In summary, this paper is of interest but does not provide the expected insight into the fundamental thinking that underpinned the 2002 NSS. Instead it concentrates on the context of the Iraq war. In many respects the paper's arguments are superficial and should have been more forthright in the face of widely circulated official US statements on many of the topics addressed.
3. The final paper is by Gustav Lindstrom of the EU Institute for Security Studies who reviews the background to the EU Security Strategy (ESS), the developments in European Security and Defence Policy (ESDP) and considers whether the ESS is converging with the US NSS. The Mars and Venus of the title is a reference to Robert Kagan's article in Policy Review (Jun 02) where the Americans are Mars (the god of war) and Europeans are Venus (the god of love). The inference is that to resolve strategic issues the US will use hard power whereas the Europeans will use soft power. The paper first sets the scene with a brief background of the ESS before
going on the recent operational developments in the ESDP and then considers whether the EU is evolving to become 'less Venus and more Mars'. In reviewing the ESS the author quite rightly warns against misinterpreting those aspects of the ESS - the five key threats - that are apparently similar to the NSS, as perceptions are different depending upon which side of the Atlantic you are standing. nMost importantly there is a semantic difference between the US waging a "war" against terrorism whilst Europeans see themselves "fighting" against terrorism.
In comparing US and European operations it is clear that the operations are quite different in nature and scale in that US forces are engaged principally on highintensity operations whilst European operations tend to be of crisis management and peacekeeping nature i.e. 'Venus like'. However, the author identifies three examples that give European operations the potential to become more 'Mars like'. The most important is the EU-NATO permanent agreement, however, he omits to mention the fragility of the EU relationship with NATO that does not enjoy the fullhearted support by all EU member states. The second is the Civil-Military Cell and Operations Centre which is due to become operational this year which it is claimed will give the EU its own operational headquarters. In reality, to be an effective headquarters capable of controlling operations requires a range of quite comprehensive support facilities that are ready in-place - there is no mention as to whether this vital support is available. The third element was the establishment of the European Defence Agency (EDA) in 2004 to help member states to enhance the efficiency of their defence spending.

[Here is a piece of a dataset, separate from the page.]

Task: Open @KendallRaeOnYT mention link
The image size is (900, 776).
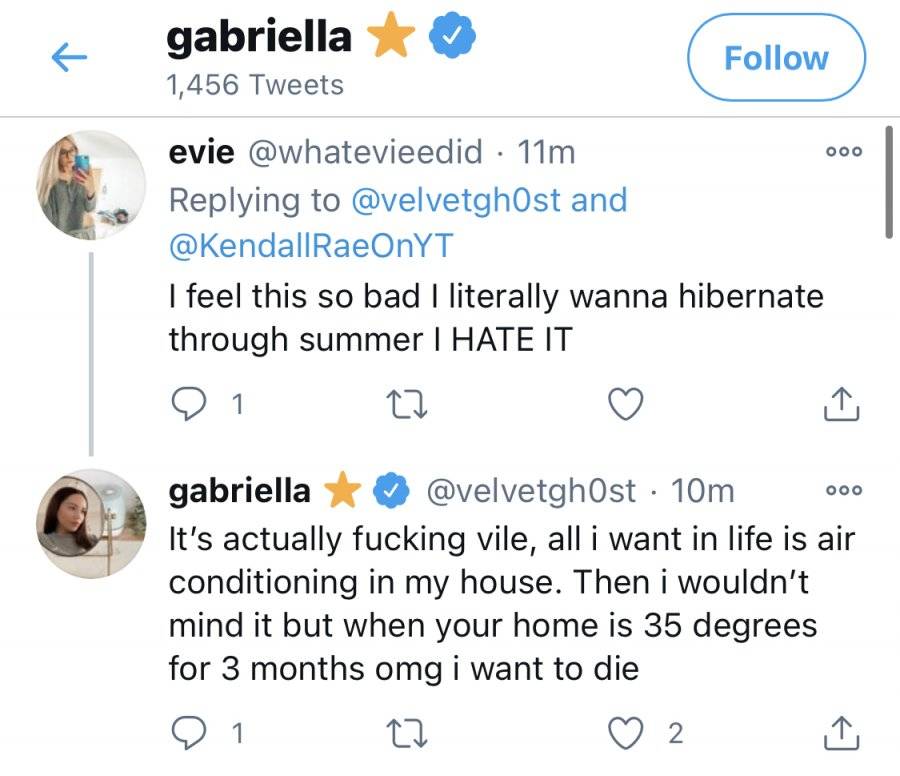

However, whilst this may well improve European interoperability and operational capability it is not explained how the EDA might make EU operations more 'Mars like'.
The paper recognises that essentially these examples promote the capacity to act like Mars and do not necessarily mean that the EU will act like Mars. At this point it avoids the main policy issue as to whether there is the collective will (through the Common Foreign and Security Policy (CFSP)) to become more Mars than Venus. Instead it offers a short discussion of doctrine and capability development and alludes to improved interoperability with friends and allies. It is evident that the ESS is yet to become a sufficiently mature strategy that will clearly define whether Europeans are becoming more Mars than the present Venus.